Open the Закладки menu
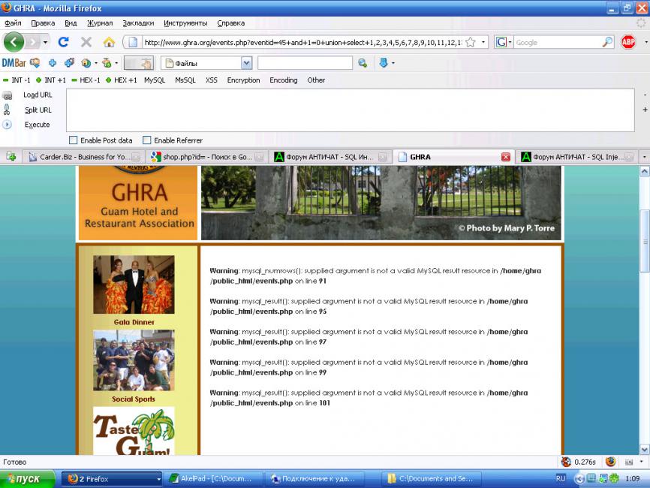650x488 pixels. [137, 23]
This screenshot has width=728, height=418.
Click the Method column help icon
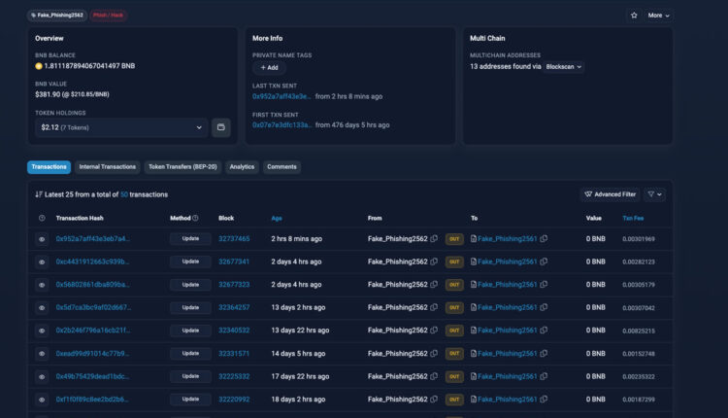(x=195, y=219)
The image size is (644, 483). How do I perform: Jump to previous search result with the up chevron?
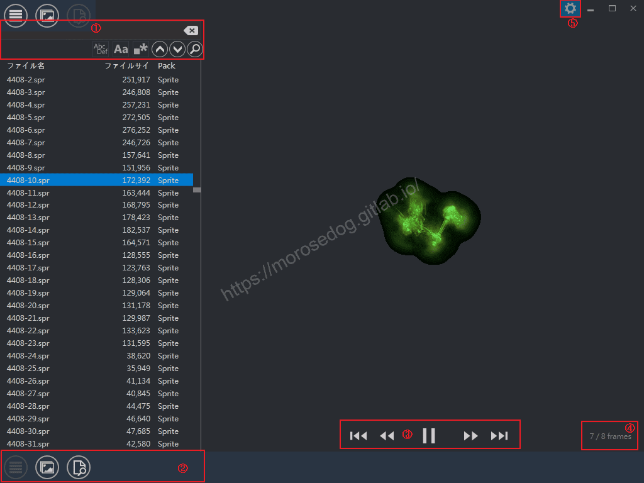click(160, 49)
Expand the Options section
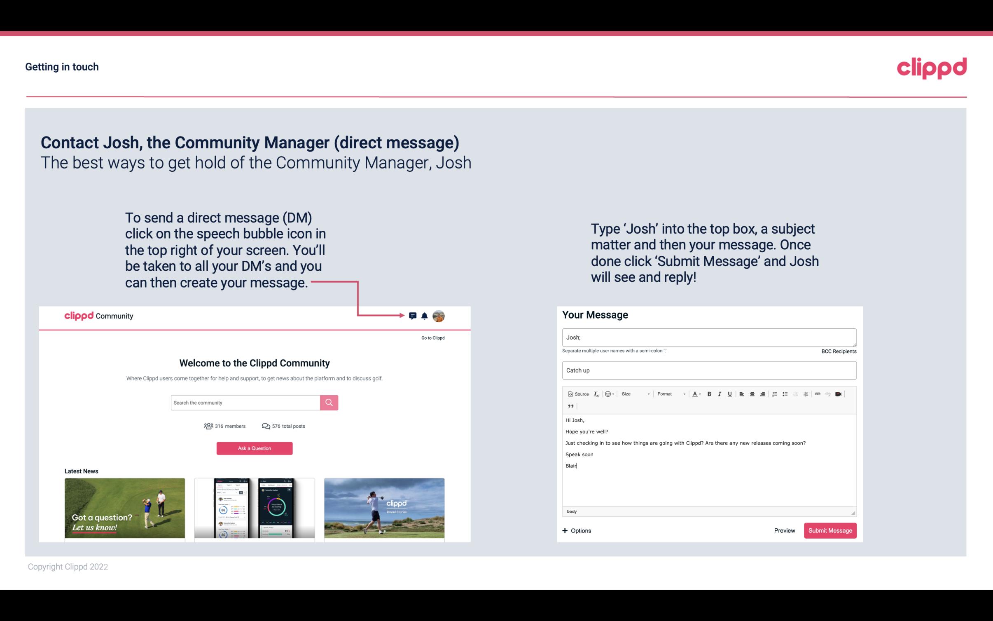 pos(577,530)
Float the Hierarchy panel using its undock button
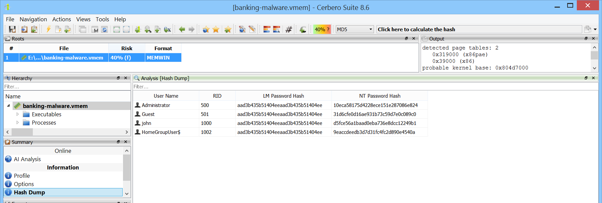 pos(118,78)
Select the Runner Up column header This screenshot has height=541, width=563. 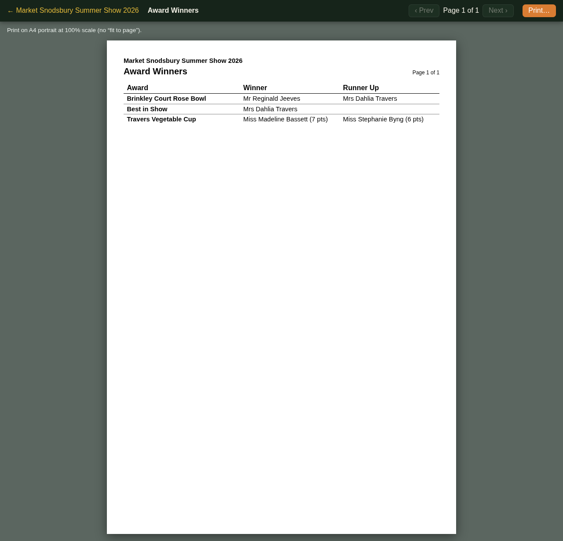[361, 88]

■ The exercise ■
Could you print everything from the start of the entries down to the line containing "click(160, 49)", exactly as it appears there, with the pictures left out?

■ The result ■
Open the Закладки menu
650x488 pixels. [137, 23]
This screenshot has width=728, height=418.
Click the Method column help icon
(x=195, y=219)
The image size is (644, 483). How do I perform: Jump to previous search result with the up chevron?
click(160, 49)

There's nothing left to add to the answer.